## Your assignment:
All of the data must be returned word for word.

[Stored items]

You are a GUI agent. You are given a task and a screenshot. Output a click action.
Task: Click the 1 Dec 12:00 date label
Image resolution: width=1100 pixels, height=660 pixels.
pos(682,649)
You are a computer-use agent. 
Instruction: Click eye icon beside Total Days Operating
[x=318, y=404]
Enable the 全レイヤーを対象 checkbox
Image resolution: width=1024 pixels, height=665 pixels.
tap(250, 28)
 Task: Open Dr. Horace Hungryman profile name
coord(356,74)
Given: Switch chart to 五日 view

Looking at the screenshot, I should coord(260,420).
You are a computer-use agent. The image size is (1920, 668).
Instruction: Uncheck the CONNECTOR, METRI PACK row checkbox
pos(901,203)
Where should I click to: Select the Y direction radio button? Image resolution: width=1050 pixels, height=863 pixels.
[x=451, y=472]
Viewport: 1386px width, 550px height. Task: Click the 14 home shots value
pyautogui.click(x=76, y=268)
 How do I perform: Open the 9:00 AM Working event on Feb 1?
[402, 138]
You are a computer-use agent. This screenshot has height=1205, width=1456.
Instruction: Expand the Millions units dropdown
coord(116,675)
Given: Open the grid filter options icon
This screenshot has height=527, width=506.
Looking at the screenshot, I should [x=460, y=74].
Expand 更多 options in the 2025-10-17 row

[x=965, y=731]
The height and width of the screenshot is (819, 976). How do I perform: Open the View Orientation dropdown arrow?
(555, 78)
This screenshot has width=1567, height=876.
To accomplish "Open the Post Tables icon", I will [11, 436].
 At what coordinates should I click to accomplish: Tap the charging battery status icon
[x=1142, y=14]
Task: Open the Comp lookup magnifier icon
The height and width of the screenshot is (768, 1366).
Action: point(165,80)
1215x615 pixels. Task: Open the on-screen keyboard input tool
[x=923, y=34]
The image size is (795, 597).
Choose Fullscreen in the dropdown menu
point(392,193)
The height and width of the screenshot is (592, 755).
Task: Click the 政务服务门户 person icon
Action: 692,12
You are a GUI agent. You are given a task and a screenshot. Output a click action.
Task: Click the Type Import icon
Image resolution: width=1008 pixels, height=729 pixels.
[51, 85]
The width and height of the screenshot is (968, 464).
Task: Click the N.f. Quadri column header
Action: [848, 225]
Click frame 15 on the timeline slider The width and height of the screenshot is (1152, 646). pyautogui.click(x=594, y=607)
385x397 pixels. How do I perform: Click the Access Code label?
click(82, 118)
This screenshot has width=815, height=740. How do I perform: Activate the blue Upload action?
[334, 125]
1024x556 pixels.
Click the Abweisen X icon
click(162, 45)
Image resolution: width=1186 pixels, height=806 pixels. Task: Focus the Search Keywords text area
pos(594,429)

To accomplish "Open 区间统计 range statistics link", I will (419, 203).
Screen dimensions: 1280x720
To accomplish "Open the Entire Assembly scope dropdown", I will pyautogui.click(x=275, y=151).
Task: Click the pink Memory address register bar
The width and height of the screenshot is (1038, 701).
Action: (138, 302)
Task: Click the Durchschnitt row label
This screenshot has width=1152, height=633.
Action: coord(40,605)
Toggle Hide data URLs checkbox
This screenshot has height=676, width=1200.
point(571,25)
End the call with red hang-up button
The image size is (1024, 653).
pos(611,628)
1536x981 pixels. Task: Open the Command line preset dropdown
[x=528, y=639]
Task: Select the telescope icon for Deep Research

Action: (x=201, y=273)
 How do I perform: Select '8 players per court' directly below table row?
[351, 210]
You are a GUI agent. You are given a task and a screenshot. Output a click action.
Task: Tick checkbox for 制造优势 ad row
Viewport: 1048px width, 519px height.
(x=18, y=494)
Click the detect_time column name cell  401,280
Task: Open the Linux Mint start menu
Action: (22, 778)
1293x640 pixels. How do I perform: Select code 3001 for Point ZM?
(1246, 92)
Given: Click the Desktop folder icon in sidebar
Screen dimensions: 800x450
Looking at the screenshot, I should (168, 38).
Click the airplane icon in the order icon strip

## Exercise solution:
You are a GUI agent. You are given a task and a screenshot. Output a click action.
Task: Click the 1 Dec 12:00 date label
Image resolution: width=1100 pixels, height=660 pixels.
pos(682,649)
You are a computer-use agent. 
Instruction: Click eye icon beside Total Days Operating
[x=318, y=404]
Enable the 全レイヤーを対象 checkbox
Image resolution: width=1024 pixels, height=665 pixels.
tap(250, 28)
 Task: Open Dr. Horace Hungryman profile name
coord(356,74)
Given: Switch chart to 五日 view

Looking at the screenshot, I should coord(260,420).
You are a computer-use agent. The image size is (1920, 668).
Instruction: Uncheck the CONNECTOR, METRI PACK row checkbox
pos(901,203)
Where should I click to: Select the Y direction radio button? Image resolution: width=1050 pixels, height=863 pixels.
[x=451, y=472]
Viewport: 1386px width, 550px height. Task: Click the 14 home shots value
pyautogui.click(x=76, y=268)
 How do I perform: Open the 9:00 AM Working event on Feb 1?
[402, 138]
You are a computer-use agent. This screenshot has height=1205, width=1456.
Instruction: Expand the Millions units dropdown
coord(116,675)
Given: Open the grid filter options icon
This screenshot has height=527, width=506.
Looking at the screenshot, I should [x=460, y=74].
Expand 更多 options in the 2025-10-17 row

[x=965, y=731]
The height and width of the screenshot is (819, 976). How do I perform: Open the View Orientation dropdown arrow?
(555, 78)
This screenshot has width=1567, height=876.
To accomplish "Open the Post Tables icon", I will [11, 436].
 At what coordinates should I click to accomplish: Tap the charging battery status icon
[x=1142, y=14]
Task: Open the Comp lookup magnifier icon
The height and width of the screenshot is (768, 1366).
Action: point(165,80)
1215x615 pixels. Task: Open the on-screen keyboard input tool
[x=923, y=34]
The image size is (795, 597).
Choose Fullscreen in the dropdown menu
point(392,193)
The height and width of the screenshot is (592, 755).
Task: Click the 政务服务门户 person icon
Action: 692,12
You are a GUI agent. You are given a task and a screenshot. Output a click action.
Task: Click the Type Import icon
Image resolution: width=1008 pixels, height=729 pixels.
[51, 85]
The width and height of the screenshot is (968, 464).
Task: Click the N.f. Quadri column header
Action: [848, 225]
Click frame 15 on the timeline slider The width and height of the screenshot is (1152, 646). pyautogui.click(x=594, y=607)
385x397 pixels. How do I perform: Click the Access Code label?
click(82, 118)
This screenshot has width=815, height=740. How do I perform: Activate the blue Upload action?
[334, 125]
1024x556 pixels.
Click the Abweisen X icon
click(162, 45)
Image resolution: width=1186 pixels, height=806 pixels. Task: Focus the Search Keywords text area
pos(594,429)

To accomplish "Open 区间统计 range statistics link", I will (419, 203).
Screen dimensions: 1280x720
To accomplish "Open the Entire Assembly scope dropdown", I will pyautogui.click(x=275, y=151).
Task: Click the pink Memory address register bar
The width and height of the screenshot is (1038, 701).
Action: (138, 302)
Task: Click the Durchschnitt row label
This screenshot has width=1152, height=633.
Action: coord(40,605)
Toggle Hide data URLs checkbox
This screenshot has height=676, width=1200.
point(571,25)
End the call with red hang-up button
The image size is (1024, 653).
pos(611,628)
1536x981 pixels. Task: Open the Command line preset dropdown
[x=528, y=639]
Task: Select the telescope icon for Deep Research

Action: (x=201, y=273)
 How do I perform: Select '8 players per court' directly below table row?
[351, 210]
You are a GUI agent. You are given a task and a screenshot. Output a click action.
Task: Tick checkbox for 制造优势 ad row
Viewport: 1048px width, 519px height.
(x=18, y=494)
Click the detect_time column name cell  401,280
Task: Open the Linux Mint start menu
Action: (22, 778)
1293x640 pixels. How do I perform: Select code 3001 for Point ZM?
(1246, 92)
Given: Click the Desktop folder icon in sidebar
Screen dimensions: 800x450
Looking at the screenshot, I should (168, 38).
Click the airplane icon in the order icon strip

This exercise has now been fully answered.